Hazelhoff made her debut in 1981 with the book Nou moe! She won the Gouden Ezelsoor award as well as the Zilveren Griffel award for this book. Hazelhoff's first three books, Nou moe! (1981), Hierzo! (1982) and Auww! (1983), feature the same character, a young girl called Maartje. Hazelhoff received an award for two out of these three books as Hazelhoff won the Gouden Griffel award in 1984 for the book Auww! Many of Hazelhoff's later books would also feature female protagonists.

She went on to win the Zilveren Griffel award two more times: in 1995 for the book Veren en in 2007 for her book Bezoek van Mister P. Hazelhoff based her book Bezoek van Mister P. on her own experience with rheumatism from which she suffered herself for most her life.

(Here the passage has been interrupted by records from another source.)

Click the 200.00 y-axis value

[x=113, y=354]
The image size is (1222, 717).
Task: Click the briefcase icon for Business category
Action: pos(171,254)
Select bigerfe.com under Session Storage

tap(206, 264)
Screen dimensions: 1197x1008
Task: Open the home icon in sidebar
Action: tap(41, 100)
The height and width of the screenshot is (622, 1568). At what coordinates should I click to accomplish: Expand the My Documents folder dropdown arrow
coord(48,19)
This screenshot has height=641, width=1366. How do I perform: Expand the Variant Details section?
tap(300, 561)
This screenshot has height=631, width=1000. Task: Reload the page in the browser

Hazelhoff also won the Nienke van Hichtum-prijs in 1995 for her book Veren (1994).

Her books have been illustrated by various illustrators, including Joep Bertrams, Sandra Klaassen and Sylvia Weve.

== Publications ==

- 1981: Nou moe!
- 1982: Hierzo!
- 1983: Auww!
- 1983: Oma, waar blijft de taart?
- 1985: Kinderkamp Utopia
- 1986: Fenna
- 1987: Ster!
- 1988: Heibel
- 1989: In Sara's huis
- 1990: Mooie dagen
- 1990: Het zondagsgevoel
- 1990: Boze ogen
- 1991: Naar Nebraska
- 1992: Een klein kreng
- 1992: De bijenkoningin
- 1993: Elmo
- 1994: Veren
- 1995: De sneeuwstorm
- 1995: Lieve Liza
- 1996: De Duivenjongen
- 1997: Niks gehoord, niks gezien
- 1999: Verloren paradijs
- 2001: Kat en Jong
- 2006: Bezoek van Mister P.

== Awards ==

- 1983: Gouden Ezelsoor, Nou moe!
- 1983: Zilveren Griffel, Nou moe!
- 1984: Gouden Griffel, Auww!
- 1995: Nienke van Hichtum-prijs, Veren
- 1995: Zilveren Griffel, Veren
- 2007: Zilveren Griffel, Bezoek van Mister P.